* Provided records:
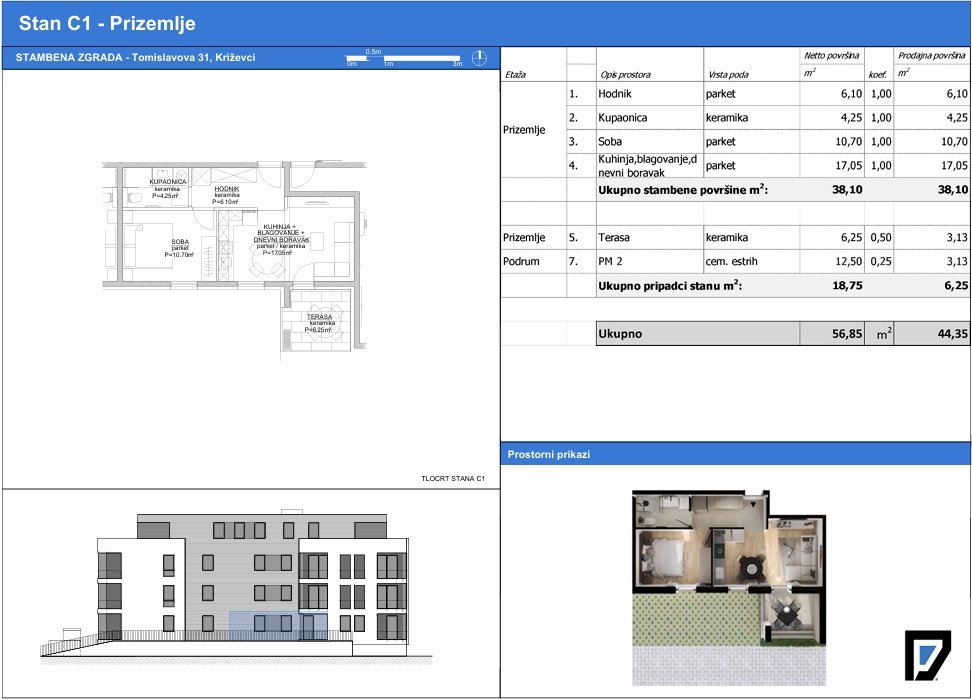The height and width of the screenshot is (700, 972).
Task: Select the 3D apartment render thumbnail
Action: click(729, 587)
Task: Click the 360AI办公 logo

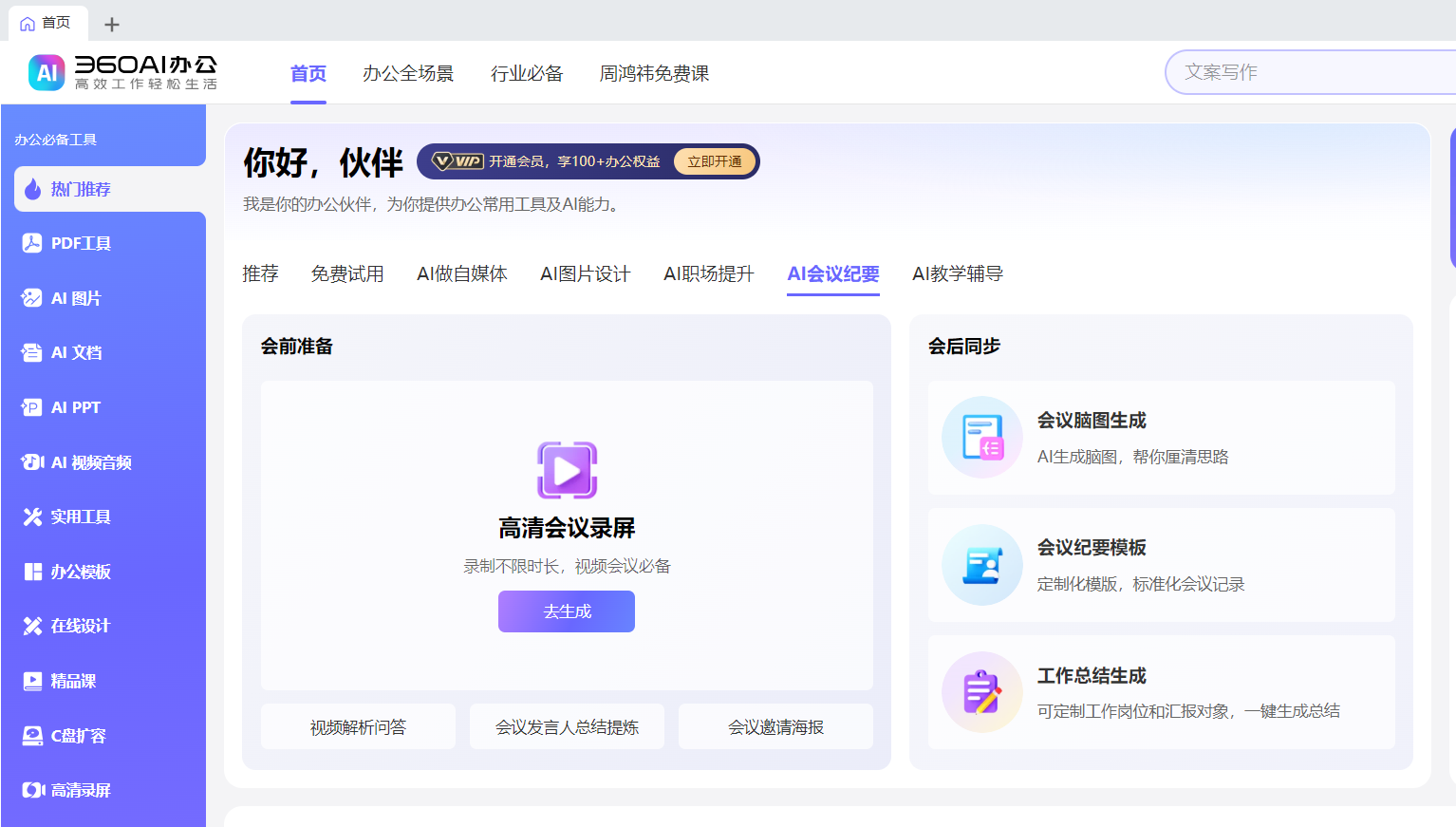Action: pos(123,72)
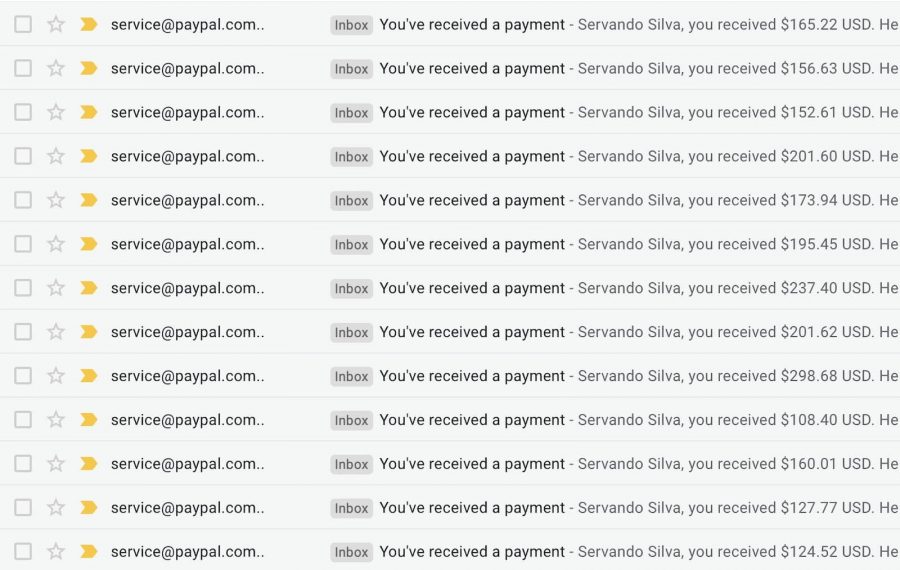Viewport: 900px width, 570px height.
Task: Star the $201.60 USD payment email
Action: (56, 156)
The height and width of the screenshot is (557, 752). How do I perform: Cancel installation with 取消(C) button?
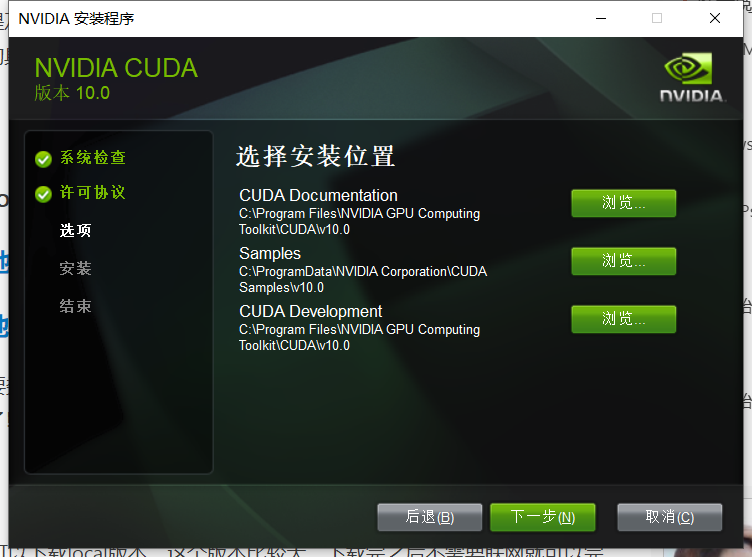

* Problem details: Reproduce every line of the records above verbatim, omitting the pictures.

* Result of this exercise:
The height and width of the screenshot is (700, 972).
Task: Select the 3D apartment render thumbnail
Action: click(729, 587)
Task: Click the 360AI办公 logo

Action: pos(123,72)
Viewport: 900px width, 570px height.
Task: Star the $201.60 USD payment email
Action: (56, 156)
The height and width of the screenshot is (557, 752). How do I perform: Cancel installation with 取消(C) button?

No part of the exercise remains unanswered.